Pick up the Saint Joan theater review below where it ends and keep writing it.

-- Begin TEXT PASSAGE --

“How long, O Lord. How long?” is Andrew’s most frequently uttered invocation on arrival at a theatre.
It turns out that he has been quoting Shaw (and St Joan) all along, although he claims not have been aware of the fact? Great minds…?
The Whingers had been dreading this one. Phil even rushed into the National Theatre information desk to ask the actual (as opposed to advertised) running time in the hope of allaying Andrew’s fears.
“3 hours 10 minutes,” was the reply though it had apparently been running even longer.
Fearing a massive revolt from the already fairly revolting Andrew, Phil then popped the million dollar question:”If we stay to the end, will we actually get to see her burn on stage?”
Fortunately (and unusually) the beleaguered front-of-house staffer maintained a sense of humour in the face of Phil’s inquisition. “Well, you get the idea of it,” he replied tactfully, before quipping: “They have to have a different actress every night”
Witty riposte notwithstanding, it was with heavy hearts and a sense of foreboding that Whingers took their seats for Saint Joan in anticipation of a characteristically wordy and relentlessly pedestrian Shavian marathon.
Both Whingers had planned ahead for this. Andrew had smuggled in a set of bellows with which to hasten the conflagration should it all drag on too much.
Phil – in case the Whingers made it through to the end – had packed an eight-foot fork and crumpets and marshmallows to toast by the glowing faggots of Joan’s bonfire. Obsessed with his thesis of on stage eating he thought he’d add a twist to his theme and toast some goodies from the stalls for what he presumed would be a flagging audience desperate for carbs and sugar.
How wrong could the Whingers be? It turned out to be rather wonderful. Indeed, they hadn’t been this wrong since they pre-judged Boeing Boeing.
It started worryingly with some live Enya-with-balls music, cow bells and a singer and then – as though the play weren’t long enough as written – there was a scene in which the ensemble very slowly dismantled a pile of chairs, handing each one very slowly down the line to place them very slowly at the edge of the set. Andrew made a mental note not to use the National Theatre should it ever go into the removals business. One’s bibelots would arrive intact but not for centuries.
Anyway, it proved a momentary blip. Rae Smith’s excellent set with dead trees and a raked charred wooden platform suggest Joanie’s fate from the outset.
The revolve is used effectively and sparingly (including one rather brilliant scene in which the actors revolve very slowly for the entire scene).
Directrix Marianne Elliot has made some excellent staging choices. Rather than have the usual tedious on-stage battles that rarely work in theatre, a flag is wafted around Les Miserables style, followed by a Stomp-inspired percussion using chairs and corrugated iron. It’s the sort of thing that the Whingers usually find a bit embarrassing but on this occasion it was surprisingly agreeable.
She also takes the opportunity to tease out comedy where appropriate The scene set in the English Camp proved just that. Camp. And utterly delightful.
The fey Dauphin (Paul Ready) and the anxious brother (Jamie Ballard) also get to play up the light relief. Indeed, even the Shaw’s discussions prove absorbing and witty, yet it’s never at the expense of the drama.
Who knew Shaw could be so darn entertaining? Certainly not the Whingers (although Andrew has very fond memories of seeing Kate O’Mara in Heartbreak House at Malvern a billion years ago).

-- End TEXT PASSAGE --
-- Begin INFORMATION PROVIDED --

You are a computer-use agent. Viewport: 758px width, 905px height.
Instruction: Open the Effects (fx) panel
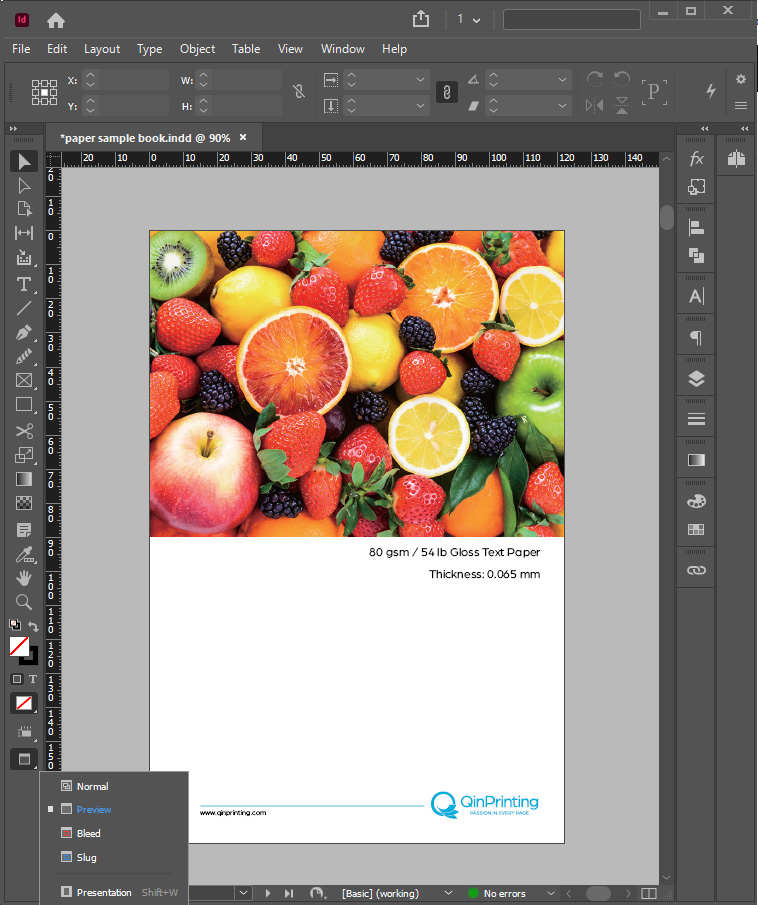click(x=697, y=159)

-- End INFORMATION PROVIDED --

§ **SOLVED PROBLEM**
So, to Joanie. Although disappointed to discover that their suggestions for a last minute casting change had fallen on deaf ears, Anne-Marie Duff (from TV’s Shameless, apparently) quickly won them round.
She not only looks physically right as Joan but manages to be strident without irritating and is convincingly inspirational and her Irish accent somehow seems exactly right for the role.
She even makes the voices in her head seem believable (but then Andrew hears a voice going “blah blah blah” whenever he’s in Phil’s company so it’s not all that unusual).
Being mean-spirited and hard to please, it’s rare for the Whingers to praise in poster-worthy terms, but we have to say it: it’s a star making performance. Duff’s anguish in the trial scene was heart-wrenching for Phil and both Whingers were literally on the edges of their seats (although this was partly because they were seated behind the tallest man in the world).
There are plenty of other delights too. In one scene a puppet kingfisher is wafted over the stalls and accidentally (probably) hit an audience member in the face. The Whingers were of course in seventh heaven and already this morning, Phil has spent several hours setting up an ambulance-chasing no-win no-fee business and has booked seats for the entire run.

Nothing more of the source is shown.